土司收刀于侧腰,两手握住了刀柄的最长两侧。是雷枪的大回马扫起手势。土司向前横扫,于刀锋过腰线时脱开左手,只以右手捏着刀尾环首。如果刚刚的月华如繁星,这一刀就是一轮满月。刀尖划破空气发出一声清鸣,照亮了阿莱的眼。

“刀,还可以这样吗。”阿莱喃喃道。

“怎么不可以,你老子我老了,年轻的时候可比这强。”土司洋洋得意的说。

“父亲,这一式有名吗?”

“有的,据说是兵主自己取的,叫“荡林”,你枪耍得不错,这一式很多要领与枪法相同,先学这个正好。”

“还有几式呢?”

“你若学得快,下一步就是教你“断瀑”。你要真像你说的“刀马不错”的话,临走前应该能学会“开山”吧。”

“全部学会呢?”

土司走过来弹了一下儿子的额头说:“小孩子耐心就是差,你哪来那么多时间。剩下的学不会我会悄悄把刀谱给你,你到楚越后自己研究吧。你老子能研究明白你就不行了?行了,回去睡觉,明早开始练习,我会指导你的。”

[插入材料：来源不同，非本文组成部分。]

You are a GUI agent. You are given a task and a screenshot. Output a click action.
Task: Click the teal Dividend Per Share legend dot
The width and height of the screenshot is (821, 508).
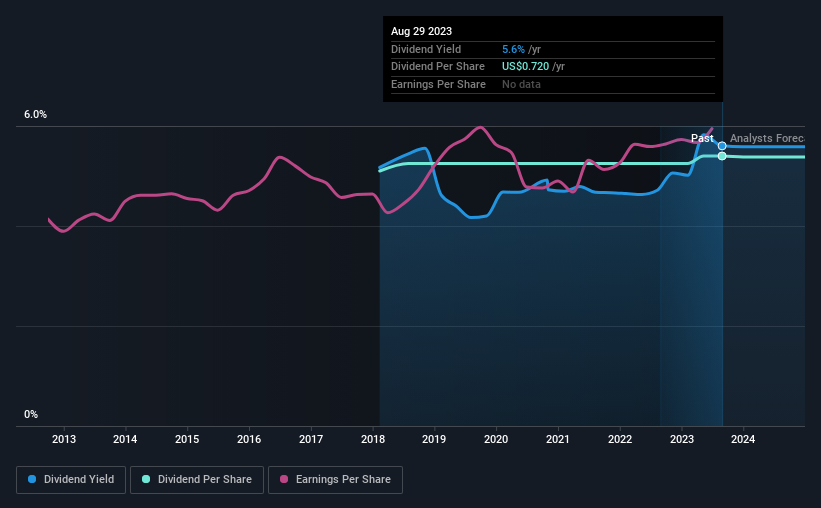coord(146,479)
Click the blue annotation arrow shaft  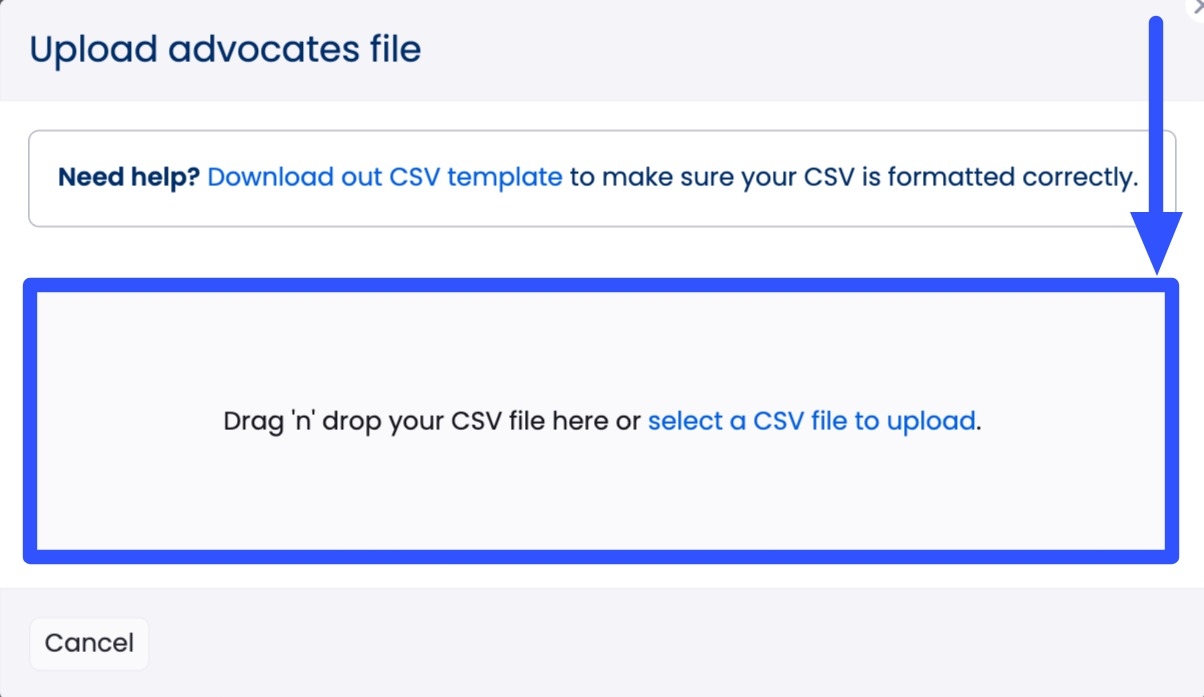[1157, 120]
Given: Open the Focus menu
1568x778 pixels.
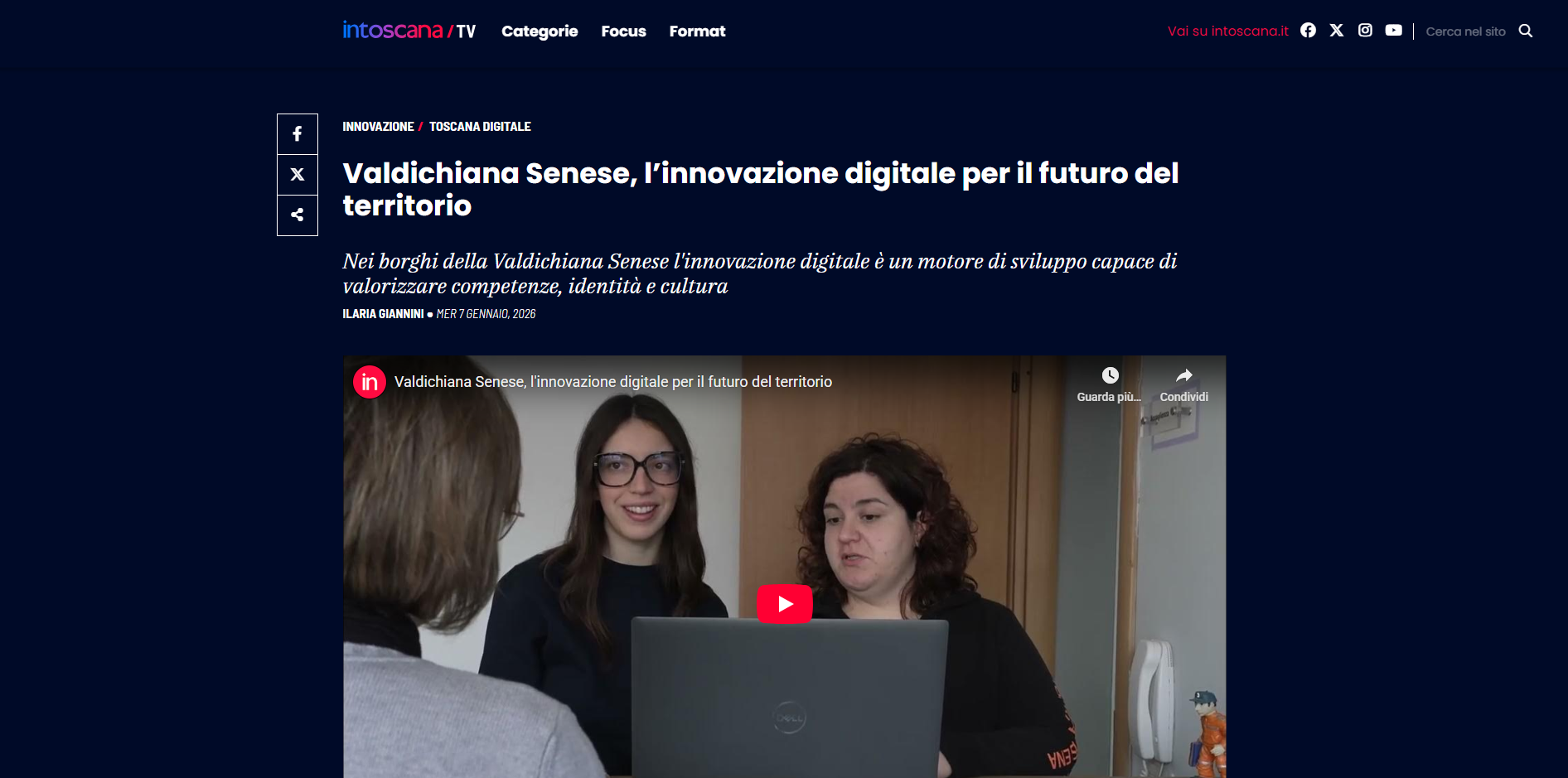Looking at the screenshot, I should point(623,31).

思绪回来,阿莱想着昨晚土司的一招一式缓缓地动了。阿莱自幼习武,筋骨打熬得很好,善使枪,这一式“荡林”也就相对容易上手。阿莱以腰为轴,单双手来回切换着长刀,缓缓加速。清晨的阳光照耀在少年与刀身上,少年周边泛起点点辉光。最后一步,少年收刀拧身,长刀横扫而过。

并没有昨夜土司那一般仿佛能斩月之势。

身后传来土司的声音:“早啊!我儿刻苦,太阳刚刚升起来就在练刀了。想来我喀乾打家的刀法不日就能名震中原,我心甚悦啊!”

阿莱转身道:“父亲早。”

土司伸出一只手放在眼睛上遮住朝日刺目的阳光边走边感慨道:“多好的天气啊。”走到儿子身边看儿子不说话拍了拍儿子的肩说:“不知足啊,才第一天,急什么。大巫祝常说那句话怎么说来着“急事要慢做。”我知道你想快些学会,你才多大,我喀乾打家的刀法最重的就是基础的打磨与技巧。你就算自幼习武这才多少年,差得远呢。慢慢来。行了,吃饭去,少年人要多笑,不然生活不灿烂。”